Increased temperature and precipitation had limited effects on soil extracellular enzyme activities in a post-harvest forest

Forest harvesting often increases soil carbon (C) and nitrogen (N) mineralization, and we hypothesized that these increases would be enhanced by predicted climate change. While there are many metrics of soil C and N cycling, here we tested our hypothesis using extracellular enzyme activities (EEA) that reflect microbial resource allocation toward C and N acquisition. We monitored soil extracellular enzyme activities for 2.5 years in a whole-tree harvested forest in Pennsylvania with climate manipulations of warming (+2 °C) and wetting (+20% precipitation) implemented in a factorial design. Climate treatments had little effect on soil water-extractable carbon and inorganic N concentrations. Only β-1,4-glucosidase (BG) and N-acetylglucosaminidase (NAG) showed climate treatment effects; evidence suggests warming decreased BG (p = 0.025) and NAG (p = 0.007) relative non-warmed treatments by an average of 19% and 21% respectively. Increased precipitation had no effect on the six soil EEAs. Two commonly used exoenzyme ratios did not vary among treatments.
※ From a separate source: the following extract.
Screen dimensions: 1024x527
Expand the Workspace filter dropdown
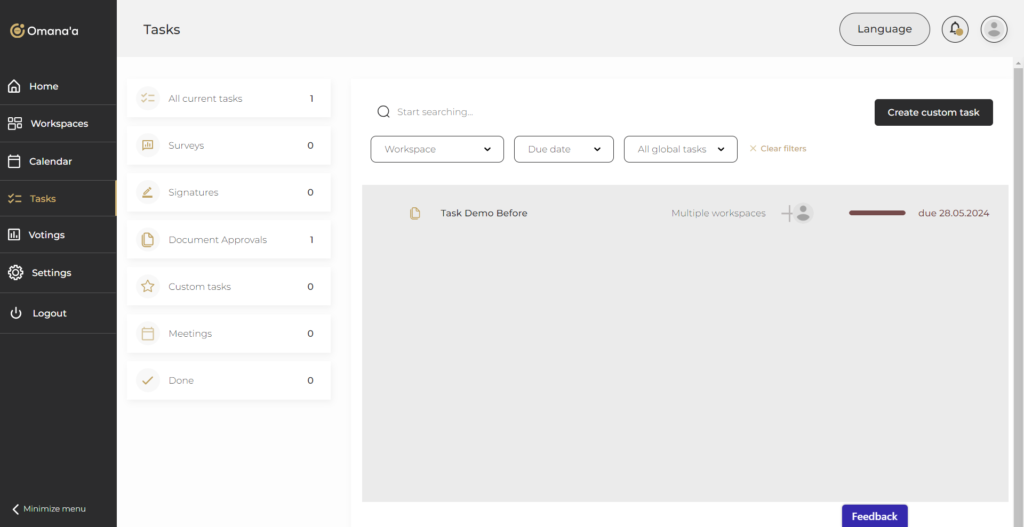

However, the ratio of activity of nitrogen acquiring enzymes (leucine aminopeptidase + NAG) to key C acquiring enzymes (BG + cellobiohydrolase + polyphenol oxydase) was highest in the single-factor warmed (p = 0.023) and wetted (p = 0.025) treatments. Overall, changes in soil EEA ratios were poorly correlated with changes in soil C and N pools, indicating either a strong influence of abiotic controls on EEA or that the particular enzymes we analyzed were not good indicators of microbial supply and demand for C and N.